# iptables -m string not working

## Robby

I want to block kazaa connections on my gentoo-based router by using

$IPTABLES -A FORWARD -p tcp -m string --string "X-Kazaa-Username:" -j REJECT --reject-with tcp-reset 

but iptables can't create that rule, it says:

iptables v1.2.8: Couldn't load match `string':/lib/iptables/libipt_string.so: cannot open shared object file: No such file or directory

What is wrong? How can I use rules like the on above?

Thanks in advance,

Robby

----------

## esammer

It sounds as if you didn't select the required options while configuring your kernel. You'll need to do a 'cd /usr/src/linux && make menuconfig' and go to the 'Networking options' category. Obviously, select 'Network packet filtering (replaces ipchains)'. Scroll down and select 'IP: Netfilter Configuration --->' (a subcategory).

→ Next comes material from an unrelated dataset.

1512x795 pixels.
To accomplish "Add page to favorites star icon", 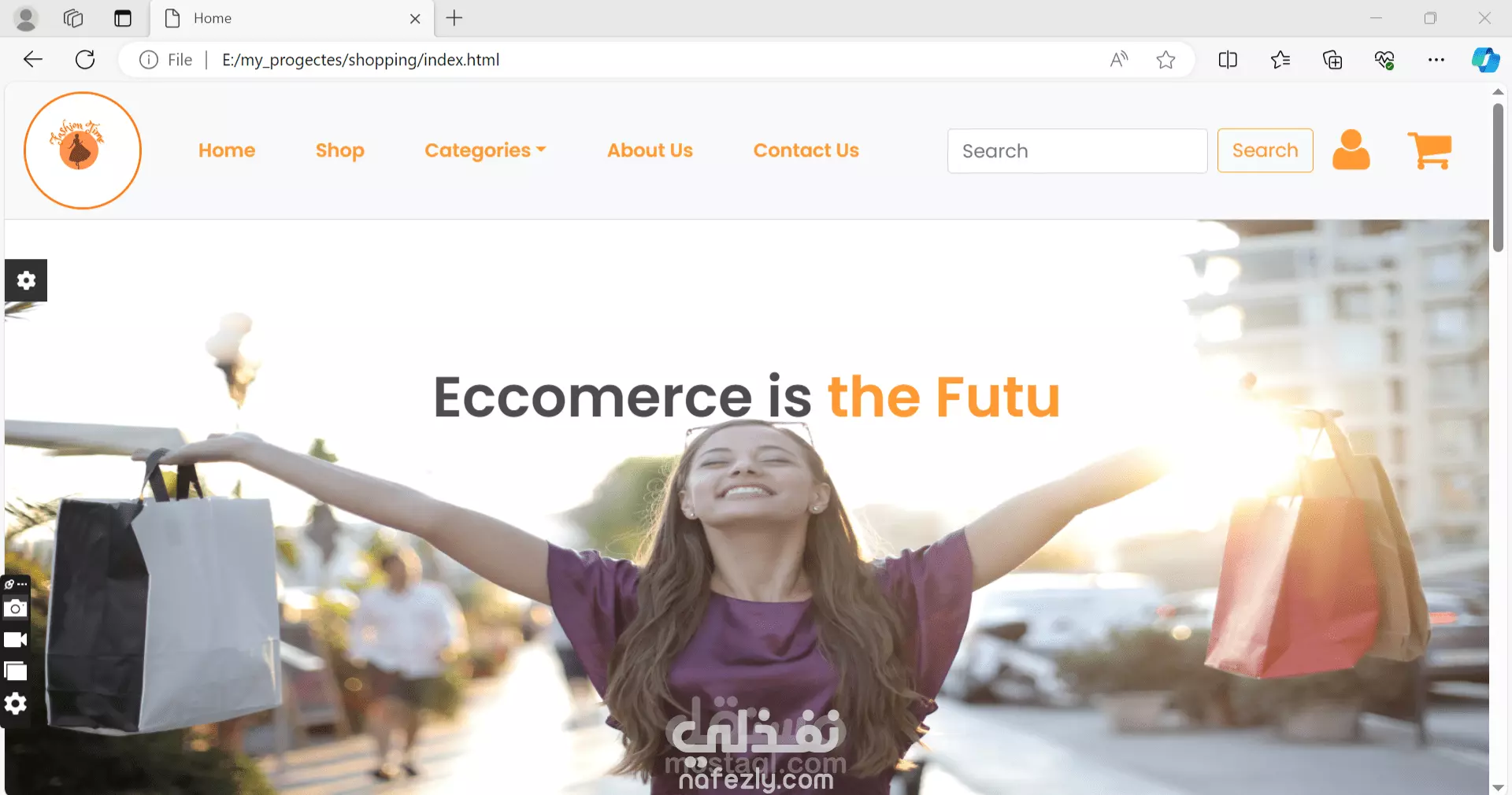I will [x=1166, y=60].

There's a myriad of options here. I believe what you're looking for will be display under 'IP Table support (required for...)' - look for the mark and match options. If you are concerned about kernel size, build them as modules. If you don't like building things as modules and you're concerned about kernel size, you'll have to make a choice.  :Wink: 

HTH.

----------

## Robby

I compiled all these modules of the kernel, and I can use all of them (eg. for active ftp over masquerading), but there is no module for this string issue...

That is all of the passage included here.